Q818 Dr Taylor: If I may just quote
from our brief because I am not an expert on this, our brief tells
us that there appears to have been a certain amount of downgrading
in standards relative to the higher standards practised at the
time within ICH, that, most importantly for drugs for non-life-threatening
illnesses, the requirement for expedited reporting of known serious
adverse drug reactions has been dropped, and that periodic safety
update reports from companies to regulators during the first three
years post-launch have been reduced in frequency, those sort of
concerns.
Dr Raine: These are actually not
the true position at all. We have ratcheted up the frequency of
periodic safety update reports. It is obviously six-monthly in
the early stages, but they will now be coming in three-yearly
rather than five-yearly and we are working with our colleagues
in Europe to ensure that whilst every Member States has many thousands
of these to look at, we can focus with different Member States
taking the lead in different established products, so I would
like to reassure you that this is not the case and we are pushing
ahead with ICH.
Q819 Mr Bradley: Can we explore a
bit further information and promotion. One of your stated objectives
is to "provide authoritative and accessible information".

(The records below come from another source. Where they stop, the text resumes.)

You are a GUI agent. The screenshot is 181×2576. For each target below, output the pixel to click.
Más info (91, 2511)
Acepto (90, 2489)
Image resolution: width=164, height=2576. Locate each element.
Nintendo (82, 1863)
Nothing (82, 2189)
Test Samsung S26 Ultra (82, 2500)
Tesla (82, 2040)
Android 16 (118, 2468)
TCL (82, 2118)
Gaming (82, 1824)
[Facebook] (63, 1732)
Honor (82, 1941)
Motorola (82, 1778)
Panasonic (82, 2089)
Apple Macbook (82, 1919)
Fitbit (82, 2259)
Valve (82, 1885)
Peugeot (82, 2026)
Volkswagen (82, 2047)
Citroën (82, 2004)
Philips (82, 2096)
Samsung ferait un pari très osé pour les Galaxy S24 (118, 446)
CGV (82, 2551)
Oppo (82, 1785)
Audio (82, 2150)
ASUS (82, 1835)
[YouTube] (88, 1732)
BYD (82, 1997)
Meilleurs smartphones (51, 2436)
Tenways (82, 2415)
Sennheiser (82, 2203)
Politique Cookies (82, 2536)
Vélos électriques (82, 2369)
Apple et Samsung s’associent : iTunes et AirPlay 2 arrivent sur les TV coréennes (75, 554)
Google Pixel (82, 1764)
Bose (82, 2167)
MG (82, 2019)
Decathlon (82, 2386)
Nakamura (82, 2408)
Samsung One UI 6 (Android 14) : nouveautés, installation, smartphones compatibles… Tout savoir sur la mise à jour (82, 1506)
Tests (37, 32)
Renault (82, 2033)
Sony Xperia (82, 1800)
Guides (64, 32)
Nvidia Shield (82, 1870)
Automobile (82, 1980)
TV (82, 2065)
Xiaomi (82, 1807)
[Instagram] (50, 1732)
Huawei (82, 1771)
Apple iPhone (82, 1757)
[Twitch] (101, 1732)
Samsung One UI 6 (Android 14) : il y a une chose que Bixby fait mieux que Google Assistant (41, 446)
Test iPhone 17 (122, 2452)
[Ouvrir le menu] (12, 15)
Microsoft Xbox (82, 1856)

How successful do you think you are in achieving that and how
would you say you compare with the information that is supplied
by the industry itself?
Professor Sir Alasdair Breckenridge:
Well, thank you for that question. There are several ways in which
we do inform patients. The obvious ones are, firstly, the summary
of product characteristics and the patient information leaflets
which we have approved, and that is a very important bit of getting
information about the medicine through to patients perhaps taking
a specific drug. The second broad areas that we are involved in
is disease awareness campaigns, the Ask About Medicines Week,
the Medicines Information Project, and these are broader ways
in which we inform patients as well. The other way in which we
inform patients is when there is a safety issue. When a safety
issue does come back and we are acting reactively, we have quite
a good mechanism now for informing healthcare professionals and
the media about the safety issue and this is picked up and usually
well reported by the press, so the public do get to hear about
safety issues as well. It comes back to something, Mr Bradley,
that I was saying earlier on, that we believe it is important
that we do more than that, that we have got to be far more on
the front foot rather than on the back foot and the change which
you will see in the Agency in the future is better communication
about the issue of risk:benefit which I believe is terribly important
and working with the press, with the media, putting our heads
above the parapet and letting people know that there is no such
thing as a drug which is a silver bullet, that there are risks
and benefits everywhere that you look, and that is a change which
you will see coming from the Agency in the future.